§ **Work item**:
Among the records, which lines hold the word "checkbox"? Pick them out.

§ **Data for processing**:

# # # # #

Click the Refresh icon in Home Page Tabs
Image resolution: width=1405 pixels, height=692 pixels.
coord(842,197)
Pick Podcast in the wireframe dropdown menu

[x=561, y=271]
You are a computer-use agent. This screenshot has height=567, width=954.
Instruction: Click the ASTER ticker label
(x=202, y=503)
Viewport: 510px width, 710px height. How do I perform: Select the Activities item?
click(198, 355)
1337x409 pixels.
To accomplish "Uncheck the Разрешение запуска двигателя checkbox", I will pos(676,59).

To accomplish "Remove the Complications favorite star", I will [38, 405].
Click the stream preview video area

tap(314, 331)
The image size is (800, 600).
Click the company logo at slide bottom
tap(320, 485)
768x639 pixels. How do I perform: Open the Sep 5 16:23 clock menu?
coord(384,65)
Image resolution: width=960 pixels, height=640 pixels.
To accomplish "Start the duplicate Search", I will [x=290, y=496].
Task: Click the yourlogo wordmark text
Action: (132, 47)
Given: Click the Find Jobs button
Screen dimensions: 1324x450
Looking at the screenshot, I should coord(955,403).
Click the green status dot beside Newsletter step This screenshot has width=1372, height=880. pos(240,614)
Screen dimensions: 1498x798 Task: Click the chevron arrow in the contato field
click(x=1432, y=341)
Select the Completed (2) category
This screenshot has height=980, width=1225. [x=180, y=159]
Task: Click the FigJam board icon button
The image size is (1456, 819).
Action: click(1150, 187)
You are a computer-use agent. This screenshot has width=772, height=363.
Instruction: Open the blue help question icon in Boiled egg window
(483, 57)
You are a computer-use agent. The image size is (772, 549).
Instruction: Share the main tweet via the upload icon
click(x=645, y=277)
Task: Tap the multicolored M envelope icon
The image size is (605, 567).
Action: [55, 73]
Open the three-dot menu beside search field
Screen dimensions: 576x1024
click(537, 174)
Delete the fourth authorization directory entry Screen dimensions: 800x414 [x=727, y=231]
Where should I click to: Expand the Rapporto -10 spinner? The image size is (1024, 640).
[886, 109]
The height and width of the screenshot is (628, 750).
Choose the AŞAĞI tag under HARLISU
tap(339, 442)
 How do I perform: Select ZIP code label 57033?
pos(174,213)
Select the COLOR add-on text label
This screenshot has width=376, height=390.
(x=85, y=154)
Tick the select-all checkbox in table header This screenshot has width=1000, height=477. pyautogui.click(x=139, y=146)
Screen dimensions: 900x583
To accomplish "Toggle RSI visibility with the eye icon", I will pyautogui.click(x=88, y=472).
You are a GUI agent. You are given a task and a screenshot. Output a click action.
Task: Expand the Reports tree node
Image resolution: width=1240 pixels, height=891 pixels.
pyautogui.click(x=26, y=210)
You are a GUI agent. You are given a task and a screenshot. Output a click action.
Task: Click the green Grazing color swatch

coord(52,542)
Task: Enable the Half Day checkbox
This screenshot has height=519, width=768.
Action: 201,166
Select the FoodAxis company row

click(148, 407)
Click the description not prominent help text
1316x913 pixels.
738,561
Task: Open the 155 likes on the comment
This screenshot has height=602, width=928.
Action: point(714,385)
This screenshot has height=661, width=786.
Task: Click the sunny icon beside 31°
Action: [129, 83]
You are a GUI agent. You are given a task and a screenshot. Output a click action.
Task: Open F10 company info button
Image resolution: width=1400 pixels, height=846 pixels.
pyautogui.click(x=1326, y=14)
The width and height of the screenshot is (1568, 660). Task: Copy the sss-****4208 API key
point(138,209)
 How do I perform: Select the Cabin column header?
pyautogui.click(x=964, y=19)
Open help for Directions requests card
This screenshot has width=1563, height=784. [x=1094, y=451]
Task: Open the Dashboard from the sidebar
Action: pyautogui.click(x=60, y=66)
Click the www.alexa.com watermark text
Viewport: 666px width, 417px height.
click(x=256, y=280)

# # # # #

§ **The completed task**:
To accomplish "Uncheck the Разрешение запуска двигателя checkbox", I will pos(676,59).
Tick the select-all checkbox in table header This screenshot has width=1000, height=477. pyautogui.click(x=139, y=146)
Task: Enable the Half Day checkbox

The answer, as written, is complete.